In a joint statement, the two said the “very questionable” cost estimate was added late Tuesday night by the CBO, which they said apparently was pressured by the Bush administration. That administration has been seeking to expedite energy development on public lands, including the Roan Plateau.
“In effect, the Bush administration is using exaggerated estimates of uncertain oil and gas revenue as an excuse to force additional oil and gas drilling on the West, and while they have won today’s round, they will not prevail in the end,” Salazar and Udall said.
However, Udall was able to celebrate the passage of his oil shale amendment.
“Oil shale has potential as an energy source, but Colorado’s Western Slope has had experience with a rush to development that ended up hurting our region’s economy,” he said in a news release. “My legislation will ensure that oil shale is developed in a responsible way.”

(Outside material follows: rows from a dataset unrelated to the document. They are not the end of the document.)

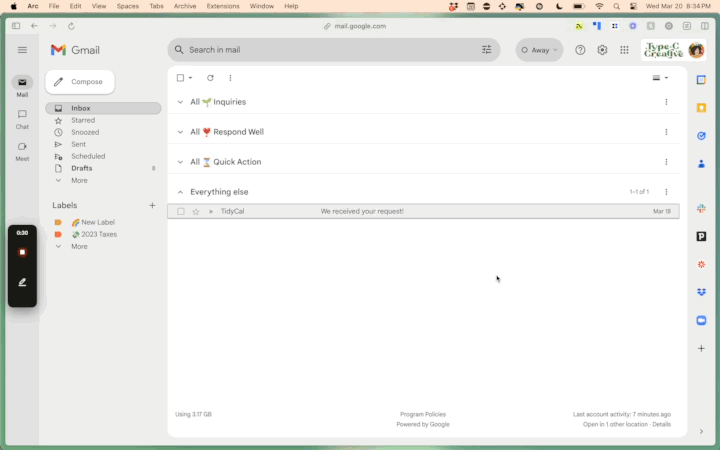Screen dimensions: 720x450
Task: Open the Program Policies link
Action: point(422,414)
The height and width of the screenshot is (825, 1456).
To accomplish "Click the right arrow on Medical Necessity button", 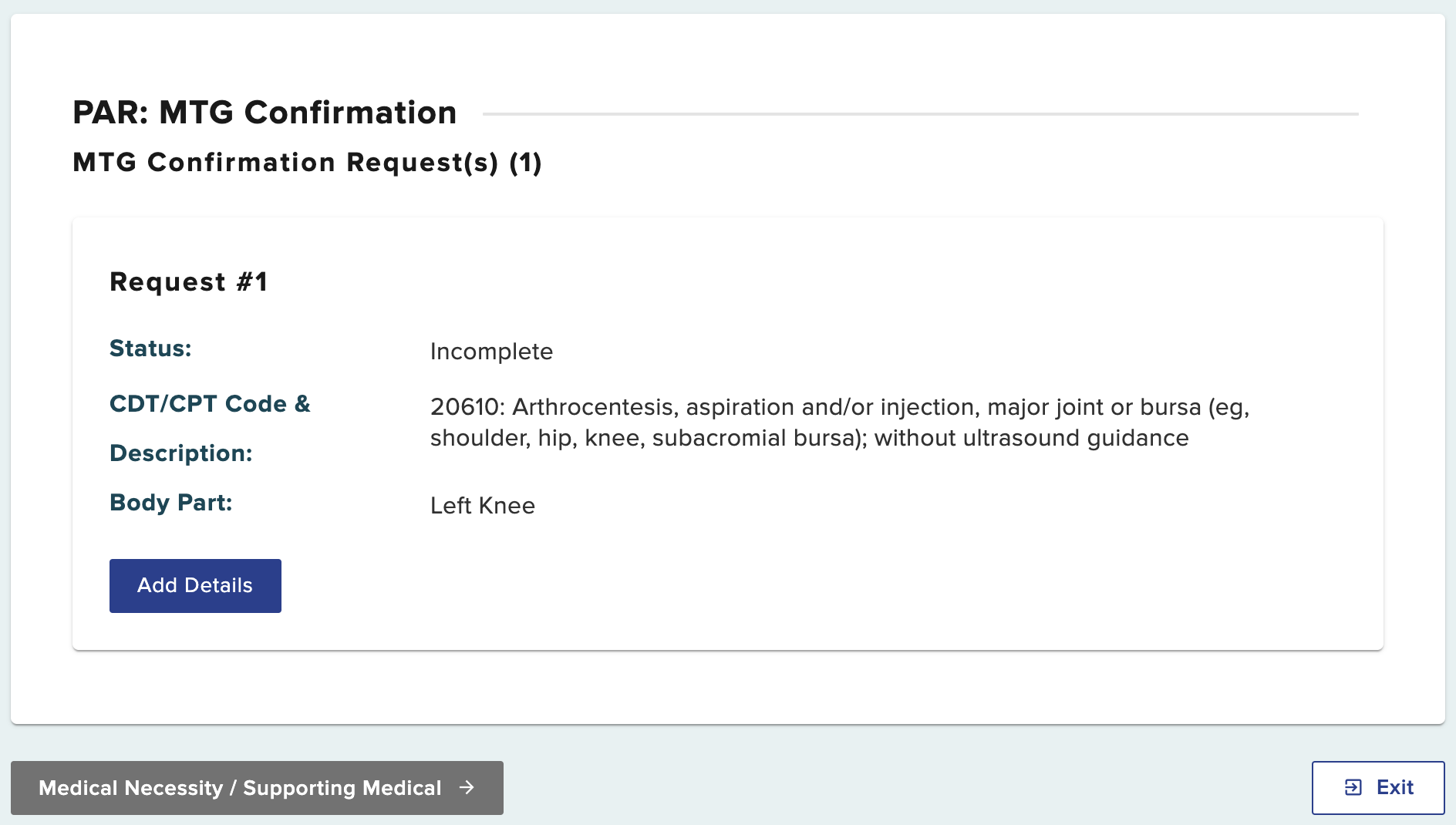I will tap(467, 787).
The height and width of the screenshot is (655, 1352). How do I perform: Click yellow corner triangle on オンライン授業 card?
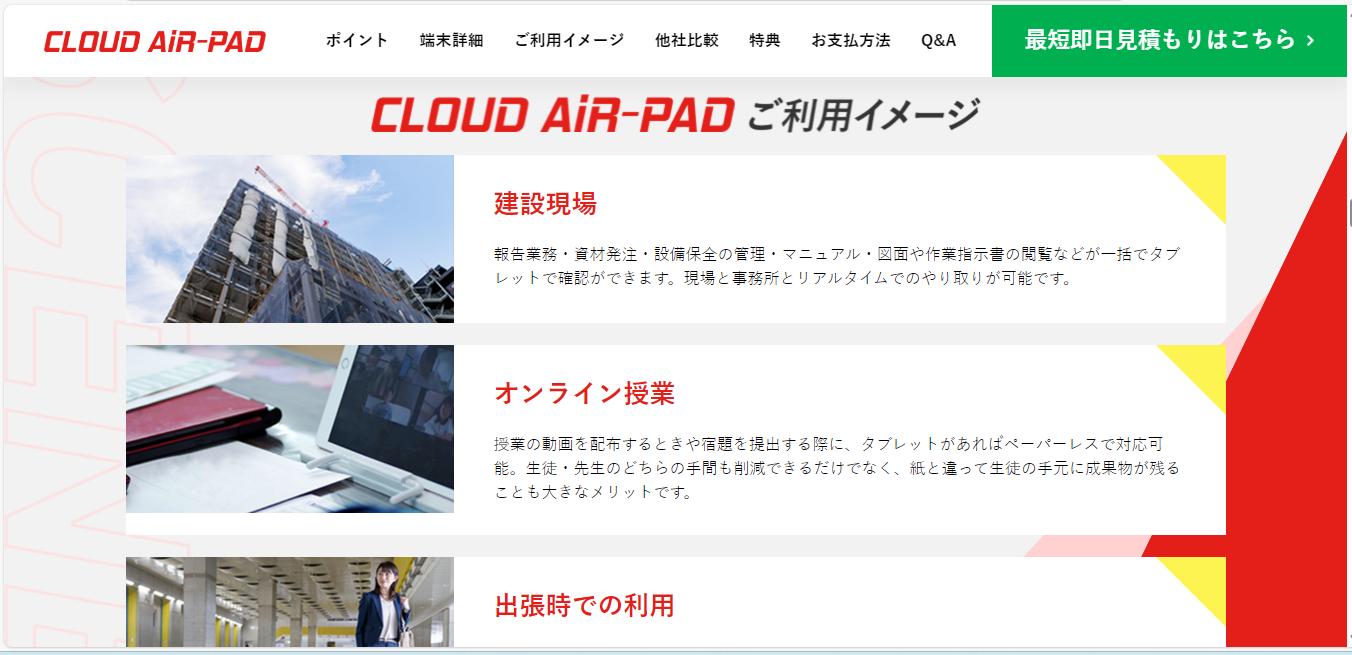[x=1203, y=367]
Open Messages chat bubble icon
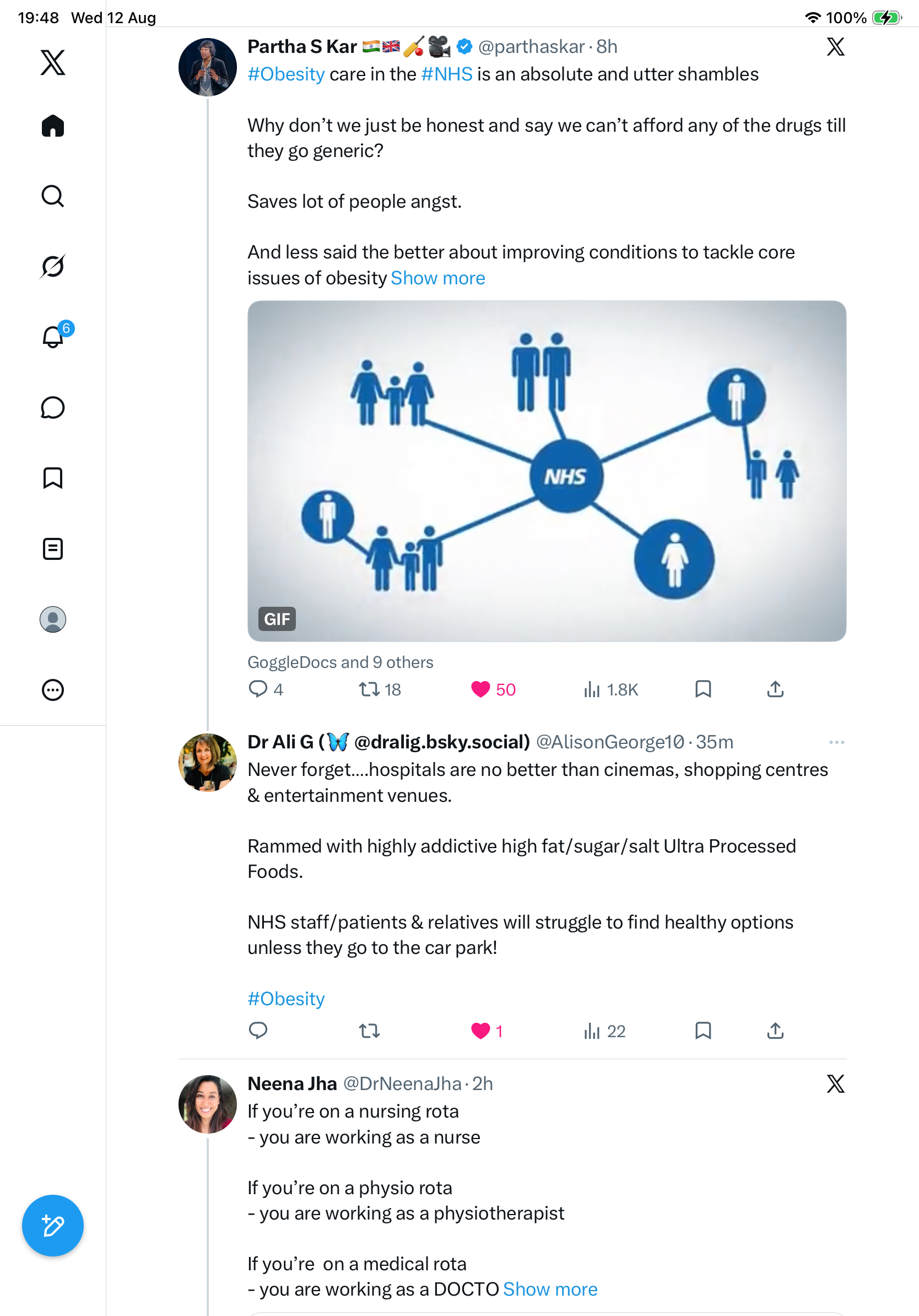Image resolution: width=919 pixels, height=1316 pixels. (53, 407)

The House also defeated another amendment that would have let other shale-rich states such as Utah go forward with commercial oil shale leasing.
Marc Smith, executive director of the Independent Petroleum Association of Mountain States, said Udall’s go-slow approach may sound reasonable, “except when you look at it in the light of all the other projects that Congressman Udall has said he thinks ought to go slow. He pretty much thinks everything ought to go slow. It’s code-speak for ‘we hope a different administration will feel differently about redeveloping our domestic energy resources.'”
He said companies researching oil shale production need assurance that they will have areas to develop if their technology proves successful.
On the House floor, Udall testified that stopping oil shale development wasn’t his goal.
“The intent here is to do it right, not to stop it,” he said.
Clare Bastable, conservation director of the Colorado Mountain Club, noted that Shell has been running into delays testing its experimental oil shale technology in Rio Blanco County.
“It’s common sense to wait until we know if, how and when it can be done before we go into a large-scale commercial leasing program,” she said.
Bastable said she’s “very disappointed” by the fate of the Roan amendment.
“It seems like an 11th-hour, fairly underhanded kind of approach to stopping an important amendment from being considered,” she said.
Said Smith, “Everyone knew that it wasn’t going to be revenue-neutral, that it was going to cost the federal government and the state a lot of money not to lease.”
Bastable said such calculations fail to take into account the $5 million per year generated by hunting, fishing and other recreation that occurs on the Roan and could be hindered by drilling.
She said she’s worried that time may be running out for stopping leasing on top of the Roan, but is hopeful that Salazar and Udall still can find a means to delay it.
“Certainly the time window is getting smaller. I still feel confident that we can come up with a solution for the Roan, for protection of the Roan,” she said.
Support Local Journalism
Support Local Journalism
Readers around Aspen and Snowmass Village make the Aspen Times’ work possible. Your financial contribution supports our efforts to deliver quality, locally relevant journalism.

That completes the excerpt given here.